Manifestly it was not the intention of the revisers to curtail the old law or to withdraw from its protection any class of labor, services or materials which had previously been included therein. "Such a construction ought to be put upon a statute as will best answer the intention the makers had in view." (Riggs
v. Palmer, 115 N.Y. 506, 510.) As between materialman and contractor and owner, lighting fixtures may, with propriety, be deemed to constitute an improvement of real property in a sense that does not exist with fixtures more temporary in their character, not commonly leased with the realty but commonly furnished and removed by the tenant as he furnishes and removes his rugs, pictures, desks and chairs. When, and only when, the building is thus equipped does it become complete for the use for which it was designed.

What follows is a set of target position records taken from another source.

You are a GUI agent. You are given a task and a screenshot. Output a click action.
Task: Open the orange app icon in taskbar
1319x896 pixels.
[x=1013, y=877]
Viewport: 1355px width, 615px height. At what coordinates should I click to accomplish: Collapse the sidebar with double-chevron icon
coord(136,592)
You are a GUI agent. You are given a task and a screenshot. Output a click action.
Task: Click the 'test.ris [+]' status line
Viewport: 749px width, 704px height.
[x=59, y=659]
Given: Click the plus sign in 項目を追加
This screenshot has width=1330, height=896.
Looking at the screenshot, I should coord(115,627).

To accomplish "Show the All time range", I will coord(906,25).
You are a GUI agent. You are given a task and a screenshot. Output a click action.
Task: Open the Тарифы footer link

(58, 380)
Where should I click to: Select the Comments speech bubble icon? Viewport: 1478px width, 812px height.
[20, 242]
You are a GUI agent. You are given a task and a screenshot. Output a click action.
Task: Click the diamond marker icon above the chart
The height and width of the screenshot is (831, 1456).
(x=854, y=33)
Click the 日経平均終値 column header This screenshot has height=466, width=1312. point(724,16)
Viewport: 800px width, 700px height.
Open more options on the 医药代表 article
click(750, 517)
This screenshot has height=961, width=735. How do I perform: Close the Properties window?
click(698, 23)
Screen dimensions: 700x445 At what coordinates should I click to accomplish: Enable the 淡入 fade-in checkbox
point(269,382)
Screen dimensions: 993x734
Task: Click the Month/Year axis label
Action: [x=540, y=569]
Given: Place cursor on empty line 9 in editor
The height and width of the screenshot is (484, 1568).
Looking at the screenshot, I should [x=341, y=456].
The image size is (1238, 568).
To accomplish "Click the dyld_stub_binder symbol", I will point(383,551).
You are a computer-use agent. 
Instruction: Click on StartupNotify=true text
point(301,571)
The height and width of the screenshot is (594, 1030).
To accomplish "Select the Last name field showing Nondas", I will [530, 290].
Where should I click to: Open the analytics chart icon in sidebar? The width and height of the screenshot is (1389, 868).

The legislature by Laws of 1914, chapter 506, has amended section 2 of the Lien Law by again including specifically in the definition of the term "improvement" apt words to protect those who furnish and install lighting fixtures. By denying the plaintiff the relief it seeks we would be disregarding the weightier purposes of the law, its history and the beneficent intention of the revisers to avoid the draftsman's sin of prolixity to give the defendants the benefit of an obvious oversight.
The judgment of the Appellate Division and that portion of the judgment of the trial court appealed from should be reversed and judgment ordered in favor of the plaintiff establishing its lien, with costs to the appellant in all courts.
HISCOCK, Ch. J., CUDDEBACK, CARDOZO, CRANE and ANDREWS, JJ., concur; COLLIN, J., not voting.